An order restraining the Federal Government from continual deregulation of the downstream oil sector has been given by a Federal High Court sitting Abuja, on Tuesday. The court declared that deregulation of the downstream sector of the petroleum industry, which the Federal Government had already embarked upon, was unconstitutional, illegal, null and void.
Lagos-based lawyer and rights activist, Bamidele Aturu, had dragged the Minister of Petroleum Resources and the Attorney General of the Federation before the court, challenging the 2009 decision of government to stop fixing prices of petroleum products in Nigeria. The AGF raised an objection against the application.
However, delivering judgment in the suit, the presiding judge, Justice Adamu Bello, issued an order restraining the Federal Government from deregulating the downstream sector of the petroleum industry or from failing to fix the prices of petroleum products as mandatorily required by the Petroleum Act and the Price Control Act.
He also held that the deregulation policy was in conflict with Section 16(1)(b) of the Constitution of the Federal Republic of Nigeria, 1999 which provided that the government should control the national economy in such manner as to secure the maximum welfare, freedom and happiness of every citizen on the basis of social justice and equality of status and opportunity.

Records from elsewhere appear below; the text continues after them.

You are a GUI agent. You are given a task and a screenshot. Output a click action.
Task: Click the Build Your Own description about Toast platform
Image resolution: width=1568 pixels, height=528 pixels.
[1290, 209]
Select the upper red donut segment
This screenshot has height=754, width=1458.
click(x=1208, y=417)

According to him, “That the policy decision of the Defendants to deregulate the downstream sector of the petroleum industry by not fixing the prices at which petroleum products may be sold in Nigeria is unlawful, illegal, null, void and of no effect whatsoever being in flagrant violation of the mandatory provision of section 4 of the Price Control Act, cap P28, Laws of the Federation of Nigeria, 2004.”